Le 30 juillet, Amyot et un camarade prennent dans l’hélicoptère, faiblesse de l’adjudant-chef : « en période de vents compliqués, on ne sait pas trop les risques que prend le pilote », explique-t-il. « Être témoin non-actif, à l’arrière de l’appareil, ce n’est pas si facile ». À 12h33, les sauveteurs posent un pied sur le glacier, «là où je suis dans mon élément». Le bleu du ciel contraste avec la neige étincelante, qui s’étale à perte de vue.
Sur place, son expérience est un atout, son observation, capitale : « il faut prendre en compte la victime, mais aussi les risques autour de nous ». Un terrain trop accidenté, des vents violents… . Rapidité ou mise en sécurité ? Prioriser est essentiel, comme le prouve cette journée de juillet : « Sur les lieux, j’identifie tout de suite trois risques » : la présence d’un sérac – bloc de glace formé par l’accumulation de neige –, des potentielles crevasses, et des risques d’avalanches, causés par les pratiquants, qui longent la crête. Dans ce contexte, Amyot est lucide : « en plus de la victime, une attention doit être portée sur les dangers extérieurs ».

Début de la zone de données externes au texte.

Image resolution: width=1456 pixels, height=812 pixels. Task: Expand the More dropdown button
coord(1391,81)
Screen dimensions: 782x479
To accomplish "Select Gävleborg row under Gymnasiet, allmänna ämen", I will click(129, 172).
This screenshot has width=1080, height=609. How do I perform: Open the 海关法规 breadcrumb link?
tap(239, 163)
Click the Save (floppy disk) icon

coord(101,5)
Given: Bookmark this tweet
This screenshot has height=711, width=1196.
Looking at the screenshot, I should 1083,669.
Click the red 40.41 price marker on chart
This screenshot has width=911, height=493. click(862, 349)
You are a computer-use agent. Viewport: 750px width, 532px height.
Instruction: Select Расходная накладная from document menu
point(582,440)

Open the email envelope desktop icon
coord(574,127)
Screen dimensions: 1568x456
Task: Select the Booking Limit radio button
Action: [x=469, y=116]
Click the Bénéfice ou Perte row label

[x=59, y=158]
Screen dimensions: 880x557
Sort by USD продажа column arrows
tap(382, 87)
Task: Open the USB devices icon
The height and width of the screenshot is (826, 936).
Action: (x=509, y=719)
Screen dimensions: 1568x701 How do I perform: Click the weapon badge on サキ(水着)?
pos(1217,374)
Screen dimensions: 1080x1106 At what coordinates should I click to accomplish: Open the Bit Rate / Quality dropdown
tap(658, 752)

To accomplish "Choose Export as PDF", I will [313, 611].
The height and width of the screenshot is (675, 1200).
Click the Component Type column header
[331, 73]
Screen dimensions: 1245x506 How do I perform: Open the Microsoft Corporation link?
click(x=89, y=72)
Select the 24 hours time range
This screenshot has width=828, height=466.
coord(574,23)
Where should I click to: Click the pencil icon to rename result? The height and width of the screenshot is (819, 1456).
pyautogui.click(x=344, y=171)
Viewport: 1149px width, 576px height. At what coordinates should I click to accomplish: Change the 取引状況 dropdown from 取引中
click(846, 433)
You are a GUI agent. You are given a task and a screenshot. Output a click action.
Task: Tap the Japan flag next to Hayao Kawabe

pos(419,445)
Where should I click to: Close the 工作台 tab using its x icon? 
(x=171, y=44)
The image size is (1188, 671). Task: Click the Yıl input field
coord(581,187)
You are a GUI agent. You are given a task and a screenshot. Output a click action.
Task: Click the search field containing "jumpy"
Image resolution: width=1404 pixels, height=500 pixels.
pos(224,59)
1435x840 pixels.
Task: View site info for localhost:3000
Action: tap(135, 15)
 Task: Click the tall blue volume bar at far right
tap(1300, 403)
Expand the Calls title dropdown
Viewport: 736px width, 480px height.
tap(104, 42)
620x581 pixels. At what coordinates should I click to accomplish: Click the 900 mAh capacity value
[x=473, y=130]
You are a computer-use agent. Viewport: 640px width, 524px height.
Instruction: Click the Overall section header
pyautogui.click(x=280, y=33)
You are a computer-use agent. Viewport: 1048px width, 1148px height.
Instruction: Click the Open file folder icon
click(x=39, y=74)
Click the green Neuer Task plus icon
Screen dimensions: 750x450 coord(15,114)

Les premières recherches sont vaines : « on voit un sac, un vêtement, mais rien d’autre ». Une telle chute peut être fatale : « est-ce que la victime était consciente, ou en état grave ? ». L’état physique du pratiquant est toujours incertain. Chaque année, une cinquantaine de décès sont rapportés sur le Massif du Mont-Blanc. « Il m’est arrivé de voir des victimes ’’partir’’ entre nos mains », confie le Haut-Savoyard. « Face à un traumatisme crânien ou un saignement interne, on ne peut pas faire grand-chose ». Heureusement pour les deux sauveteurs, un mouvement de bras les alerte sur le lieu de la victime.
Un sang-froid redoutable
À partir de là, tout est bref : un premier pieu – point d’assurage – posé, une prise de contact avec le jeune homme… Et le scénario redouté se produit. « Le terrain est devenu mouvant ». Amyot jette un œil à la montagne, et remarque une cassure de deux mètres. « Là, je me suis dit que c’était très gros ». Muni de son éternel sang-froid – son arme la plus redoutable -, il envoie trois messages radio et, quand la neige arrive, le sauveteur essaie de rester à la surface : « une fois que la neige est figée, tout se soude et on ne peut plus bouger ». Un réflexe salvateur, puisqu’il parvient ensuite à s’extirper de l’épaisse couche de neige, à l’instar de son collègue, qui apparaît quelques instants plus tard.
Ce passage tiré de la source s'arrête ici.